BACKGROUND: Hypertrophic Cardiomyopathy (HCM) presenting during the neonatal period has different etiologies, risk factors, and clinical course comparing to HCM with onset during childhood, adolescence or adult age. Noonan and mitochondrial disease have the worst prognosis among all neonatal HCM. PURPOSE: We aim to describe the clinical course and survival and of HCM associated to Noonan and mitochondrial diseases with neonatal onset in a single-centre retrospective study. METHODS: All consecutive newborns with HCM diagnosis referred to our centre were enrolled. Demographic and clinical data as survival (defined as freedom from cardiac death or heart transplantation) and adverse event (AE) including ICD implantation and myectomy were analysed. Categorical variables are expressed as absolute numbers or percentages. Continuous variables are presented as mean value and standard deviation (SD). Survival analysis and freedom from adverse event were analysed and reported by Kaplan Meier curves. RESULTS: 26 HCM patients with neonatal onset were included in the analysis, specifically 17 neonates with Noonan syndrome (40%) and 9 with mitochondrial diseases (21%). At the time of diagnosis, early treatment with beta-blockers was started and up-titrated to highest tolerated dosage (propranolol mean dosage 15 ± 10 mg/kg) in all patients.

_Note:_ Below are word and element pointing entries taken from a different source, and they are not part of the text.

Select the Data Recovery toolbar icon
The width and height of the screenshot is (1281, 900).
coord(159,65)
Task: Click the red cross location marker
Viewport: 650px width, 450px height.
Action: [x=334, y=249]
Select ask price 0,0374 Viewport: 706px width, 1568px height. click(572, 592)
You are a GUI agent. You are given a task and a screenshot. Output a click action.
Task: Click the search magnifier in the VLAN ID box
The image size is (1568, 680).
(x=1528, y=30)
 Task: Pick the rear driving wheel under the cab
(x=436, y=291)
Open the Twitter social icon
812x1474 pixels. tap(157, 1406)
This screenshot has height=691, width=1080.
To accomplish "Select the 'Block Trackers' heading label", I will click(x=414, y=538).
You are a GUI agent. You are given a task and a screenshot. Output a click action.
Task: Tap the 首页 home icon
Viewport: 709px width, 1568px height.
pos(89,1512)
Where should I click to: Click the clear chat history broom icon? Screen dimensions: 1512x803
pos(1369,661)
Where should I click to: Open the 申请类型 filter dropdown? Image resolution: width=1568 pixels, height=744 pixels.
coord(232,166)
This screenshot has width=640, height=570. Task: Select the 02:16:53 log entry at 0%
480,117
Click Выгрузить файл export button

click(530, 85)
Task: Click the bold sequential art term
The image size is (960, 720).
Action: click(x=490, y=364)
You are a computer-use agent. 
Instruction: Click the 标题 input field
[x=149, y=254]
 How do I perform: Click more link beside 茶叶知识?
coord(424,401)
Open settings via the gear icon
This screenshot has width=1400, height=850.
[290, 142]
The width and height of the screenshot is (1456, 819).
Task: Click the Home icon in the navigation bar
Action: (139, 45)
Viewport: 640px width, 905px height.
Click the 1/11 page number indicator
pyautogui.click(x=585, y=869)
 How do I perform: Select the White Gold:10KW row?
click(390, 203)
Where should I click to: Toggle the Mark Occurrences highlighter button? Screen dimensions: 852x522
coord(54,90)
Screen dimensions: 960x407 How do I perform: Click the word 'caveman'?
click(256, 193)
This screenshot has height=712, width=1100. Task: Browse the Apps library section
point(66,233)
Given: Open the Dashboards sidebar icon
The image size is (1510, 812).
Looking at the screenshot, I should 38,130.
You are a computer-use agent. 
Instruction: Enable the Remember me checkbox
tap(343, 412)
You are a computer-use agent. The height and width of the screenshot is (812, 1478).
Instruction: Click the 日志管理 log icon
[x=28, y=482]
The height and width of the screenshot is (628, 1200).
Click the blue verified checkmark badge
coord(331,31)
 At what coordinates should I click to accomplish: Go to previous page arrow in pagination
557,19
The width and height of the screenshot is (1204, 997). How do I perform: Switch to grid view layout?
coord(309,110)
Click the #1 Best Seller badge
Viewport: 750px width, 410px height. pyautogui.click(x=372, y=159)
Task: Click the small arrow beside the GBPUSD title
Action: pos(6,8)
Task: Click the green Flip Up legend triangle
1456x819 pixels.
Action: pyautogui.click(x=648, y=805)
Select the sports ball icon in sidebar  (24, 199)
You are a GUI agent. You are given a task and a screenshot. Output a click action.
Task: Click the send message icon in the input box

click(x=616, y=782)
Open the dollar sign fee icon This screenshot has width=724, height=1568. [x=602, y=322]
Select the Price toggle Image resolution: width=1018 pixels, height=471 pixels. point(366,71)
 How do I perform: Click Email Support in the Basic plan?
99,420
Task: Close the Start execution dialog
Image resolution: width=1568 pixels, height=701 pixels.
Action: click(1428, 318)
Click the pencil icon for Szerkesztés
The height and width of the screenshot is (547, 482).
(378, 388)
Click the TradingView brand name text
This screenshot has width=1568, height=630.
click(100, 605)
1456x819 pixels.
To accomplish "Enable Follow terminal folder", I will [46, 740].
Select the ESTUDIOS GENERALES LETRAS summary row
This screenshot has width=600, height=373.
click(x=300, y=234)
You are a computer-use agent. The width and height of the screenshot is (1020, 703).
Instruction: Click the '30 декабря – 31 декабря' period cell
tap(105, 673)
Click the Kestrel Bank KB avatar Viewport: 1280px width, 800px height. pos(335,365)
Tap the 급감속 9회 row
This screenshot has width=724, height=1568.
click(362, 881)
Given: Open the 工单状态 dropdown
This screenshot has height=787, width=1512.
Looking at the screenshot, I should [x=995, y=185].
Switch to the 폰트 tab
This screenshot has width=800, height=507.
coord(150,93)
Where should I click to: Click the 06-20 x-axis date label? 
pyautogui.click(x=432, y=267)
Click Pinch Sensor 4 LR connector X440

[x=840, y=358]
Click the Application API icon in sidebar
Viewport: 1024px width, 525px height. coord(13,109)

Kaplan Meier analysis showed a survival at 6 months of 94% in patients with Noonan syndrome and of 89% in patients with mitochondrial disorders. After a 6-month follow-up (FU), surviving patients were stabilized and no other cases of death or heart transplantation were recorded during the next FU (main FU 7 +/- 6.4 years). During FU, 4 patients with Noonan syndrome (23%) underwent myectomy before 15 years of age and an implantable cardioverter-defibrillator (ICD) was implanted in 2 patients (12%) during adolescence. No cases of myectomy or ICD implantation were recorded in the mitochondrial group. CONCLUSIONS: Noonan and mitochondrial disorders represent the great majority of neonatal HCM. In our series a higher rate of survival compared to previously reported data in these patients was observed, potentially related to early treatment and high dosage of beta-blockers. Further studies are needed to identify the optimal management of this group of patients.